→ Exercise instructions:
Give back the records in full, with every line exactly as it was.
►
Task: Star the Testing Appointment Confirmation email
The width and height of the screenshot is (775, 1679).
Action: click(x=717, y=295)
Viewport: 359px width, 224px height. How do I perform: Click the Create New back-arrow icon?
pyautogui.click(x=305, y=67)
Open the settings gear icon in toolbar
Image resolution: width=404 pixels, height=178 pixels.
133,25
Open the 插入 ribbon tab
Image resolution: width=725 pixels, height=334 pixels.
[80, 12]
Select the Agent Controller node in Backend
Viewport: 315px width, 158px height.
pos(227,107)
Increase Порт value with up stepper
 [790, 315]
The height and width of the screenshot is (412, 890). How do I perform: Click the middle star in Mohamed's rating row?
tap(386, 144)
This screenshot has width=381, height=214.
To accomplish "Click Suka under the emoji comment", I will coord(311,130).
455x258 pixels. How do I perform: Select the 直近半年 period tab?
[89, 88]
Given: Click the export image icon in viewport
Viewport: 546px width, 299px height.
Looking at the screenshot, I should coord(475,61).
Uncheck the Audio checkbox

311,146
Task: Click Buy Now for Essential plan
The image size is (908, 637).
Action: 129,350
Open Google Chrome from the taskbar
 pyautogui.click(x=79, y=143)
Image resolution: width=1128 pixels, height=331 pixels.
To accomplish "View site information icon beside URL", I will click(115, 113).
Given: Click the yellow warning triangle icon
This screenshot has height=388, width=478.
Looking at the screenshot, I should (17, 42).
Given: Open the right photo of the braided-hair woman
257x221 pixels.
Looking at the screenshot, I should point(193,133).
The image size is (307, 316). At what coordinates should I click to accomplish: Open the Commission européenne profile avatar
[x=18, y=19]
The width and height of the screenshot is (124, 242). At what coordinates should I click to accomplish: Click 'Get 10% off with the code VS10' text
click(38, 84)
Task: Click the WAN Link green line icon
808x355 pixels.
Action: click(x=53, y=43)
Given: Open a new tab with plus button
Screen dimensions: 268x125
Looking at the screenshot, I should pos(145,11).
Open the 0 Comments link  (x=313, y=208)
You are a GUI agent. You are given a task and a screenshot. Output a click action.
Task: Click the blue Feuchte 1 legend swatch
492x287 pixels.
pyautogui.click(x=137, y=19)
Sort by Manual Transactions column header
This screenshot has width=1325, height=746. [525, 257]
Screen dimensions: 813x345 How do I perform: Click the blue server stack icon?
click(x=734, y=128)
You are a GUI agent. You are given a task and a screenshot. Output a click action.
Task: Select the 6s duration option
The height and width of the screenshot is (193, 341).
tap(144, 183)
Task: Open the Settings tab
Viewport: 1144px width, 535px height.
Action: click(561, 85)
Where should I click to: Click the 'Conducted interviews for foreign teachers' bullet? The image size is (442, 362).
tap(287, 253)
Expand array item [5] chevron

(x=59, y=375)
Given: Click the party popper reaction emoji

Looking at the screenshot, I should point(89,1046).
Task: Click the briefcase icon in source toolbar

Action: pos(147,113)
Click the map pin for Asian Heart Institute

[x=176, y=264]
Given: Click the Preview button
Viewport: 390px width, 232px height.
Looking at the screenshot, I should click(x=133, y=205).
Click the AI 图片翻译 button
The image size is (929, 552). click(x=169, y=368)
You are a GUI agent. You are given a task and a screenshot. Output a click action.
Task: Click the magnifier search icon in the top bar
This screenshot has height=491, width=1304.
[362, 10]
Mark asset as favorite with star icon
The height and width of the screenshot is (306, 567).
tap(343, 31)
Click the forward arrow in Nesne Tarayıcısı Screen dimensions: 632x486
◄
→ Answer for this exercise:
Task: Star the Testing Appointment Confirmation email
The width and height of the screenshot is (775, 1679).
Action: click(x=717, y=295)
Viewport: 359px width, 224px height. How do I perform: Click the Create New back-arrow icon?
pyautogui.click(x=305, y=67)
Open the settings gear icon in toolbar
Image resolution: width=404 pixels, height=178 pixels.
133,25
Open the 插入 ribbon tab
Image resolution: width=725 pixels, height=334 pixels.
[80, 12]
Select the Agent Controller node in Backend
Viewport: 315px width, 158px height.
pos(227,107)
Increase Порт value with up stepper
 [790, 315]
The height and width of the screenshot is (412, 890). How do I perform: Click the middle star in Mohamed's rating row?
tap(386, 144)
This screenshot has width=381, height=214.
To accomplish "Click Suka under the emoji comment", I will coord(311,130).
455x258 pixels. How do I perform: Select the 直近半年 period tab?
[89, 88]
Given: Click the export image icon in viewport
Viewport: 546px width, 299px height.
Looking at the screenshot, I should coord(475,61).
Uncheck the Audio checkbox

311,146
Task: Click Buy Now for Essential plan
The image size is (908, 637).
Action: 129,350
Open Google Chrome from the taskbar
 pyautogui.click(x=79, y=143)
Image resolution: width=1128 pixels, height=331 pixels.
To accomplish "View site information icon beside URL", I will click(115, 113).
Given: Click the yellow warning triangle icon
This screenshot has height=388, width=478.
Looking at the screenshot, I should (17, 42).
Given: Open the right photo of the braided-hair woman
257x221 pixels.
Looking at the screenshot, I should point(193,133).
The image size is (307, 316). At what coordinates should I click to accomplish: Open the Commission européenne profile avatar
[x=18, y=19]
The width and height of the screenshot is (124, 242). At what coordinates should I click to accomplish: Click 'Get 10% off with the code VS10' text
click(38, 84)
Task: Click the WAN Link green line icon
808x355 pixels.
Action: click(x=53, y=43)
Given: Open a new tab with plus button
Screen dimensions: 268x125
Looking at the screenshot, I should pos(145,11).
Open the 0 Comments link  (x=313, y=208)
You are a GUI agent. You are given a task and a screenshot. Output a click action.
Task: Click the blue Feuchte 1 legend swatch
492x287 pixels.
pyautogui.click(x=137, y=19)
Sort by Manual Transactions column header
This screenshot has width=1325, height=746. [525, 257]
Screen dimensions: 813x345 How do I perform: Click the blue server stack icon?
click(x=734, y=128)
You are a GUI agent. You are given a task and a screenshot. Output a click action.
Task: Select the 6s duration option
The height and width of the screenshot is (193, 341).
tap(144, 183)
Task: Open the Settings tab
Viewport: 1144px width, 535px height.
Action: click(561, 85)
Where should I click to: Click the 'Conducted interviews for foreign teachers' bullet? The image size is (442, 362).
tap(287, 253)
Expand array item [5] chevron

(x=59, y=375)
Given: Click the party popper reaction emoji

Looking at the screenshot, I should point(89,1046).
Task: Click the briefcase icon in source toolbar

Action: pos(147,113)
Click the map pin for Asian Heart Institute

[x=176, y=264]
Given: Click the Preview button
Viewport: 390px width, 232px height.
Looking at the screenshot, I should click(x=133, y=205).
Click the AI 图片翻译 button
The image size is (929, 552). click(x=169, y=368)
You are a GUI agent. You are given a task and a screenshot. Output a click action.
Task: Click the magnifier search icon in the top bar
This screenshot has height=491, width=1304.
[362, 10]
Mark asset as favorite with star icon
The height and width of the screenshot is (306, 567).
tap(343, 31)
Click the forward arrow in Nesne Tarayıcısı Screen dimensions: 632x486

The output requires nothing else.